- _PASSAGE SHOWN_:
# Please look at your 129 Transponder 30 Signals.



## OinkinOregon (Feb 19, 2006)

If you would please watch your 129 Transponder 30 signal and report your findings please watch for at least 20 minutes. When the transponder 30 drops to it lowest level, switch over to Transponder 6 and report the difference. Also please post where you live.

Dish swears there is nothing wrong with this Sat. but there are many of us suffering with lockups on the Rave channel which transmits through Transponder 30.

My signal drops as low as 36 from a high of 72. I can switch transponders to 06 and it will be in the 60's. I wish I knew more about Sats. but it seems to me that the 129 trans 30 rotates out of position and I lose lock.

I thank you for your time.


----------



## Rob Glasser (Feb 22, 2005)

All of my transponders drop about 30 - 40 points every 20 - 45 minutes. Consistently. Way too many people are having problems with this for it to be an install problem. Something has either got to be wrong with the satellite or that location is just really bad for at least the west coast.


----------



## brettbolt (Feb 22, 2006)

Rob Glasser said:


> Something has either got to be wrong with the satellite or that location is just really bad for at least the west coast.


I should have my 2nd dish for 129 on Friday or Monday, so I'll try it with my 501 receiver and report my results here. Will try it on a 622 as soon as I receive it.


----------



## DP1 (Sep 16, 2002)

Well as another data point, here in Colorado on my "unofficial" Dish1000 I've been monitoring tp 30 on 129 for almost an hour and it's consistently stayed at about 70 (high of 72 low of 68).

So that 30 degree drop thing might be more isolated geographically, even if just generally low sig strengths might be more widespread.


----------



## Rob Glasser (Feb 22, 2005)

- _WORK TO COMPLETE_:
Reproduce the portion of the transponder signal thread between "Well as another" and "be more widespread.", inclusive.

- _GIVEN MATERIAL_:
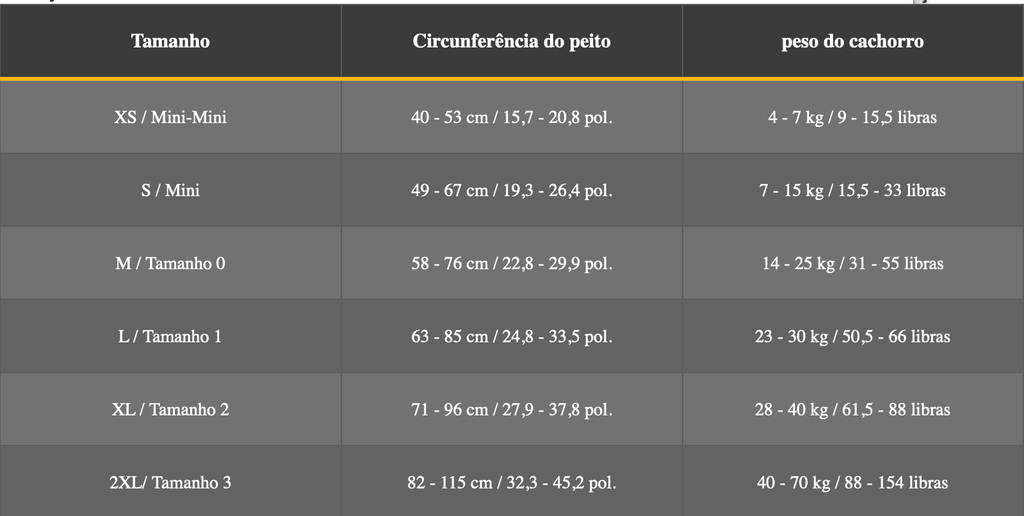This screenshot has width=1024, height=516.
Task: Click the 23 - 30 kg weight cell
Action: (853, 336)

- _ANSWER IN FULL_:
Well as another data point, here in Colorado on my "unofficial" Dish1000 I've been monitoring tp 30 on 129 for almost an hour and it's consistently stayed at about 70 (high of 72 low of 68).

So that 30 degree drop thing might be more isolated geographically, even if just generally low sig strengths might be more widespread.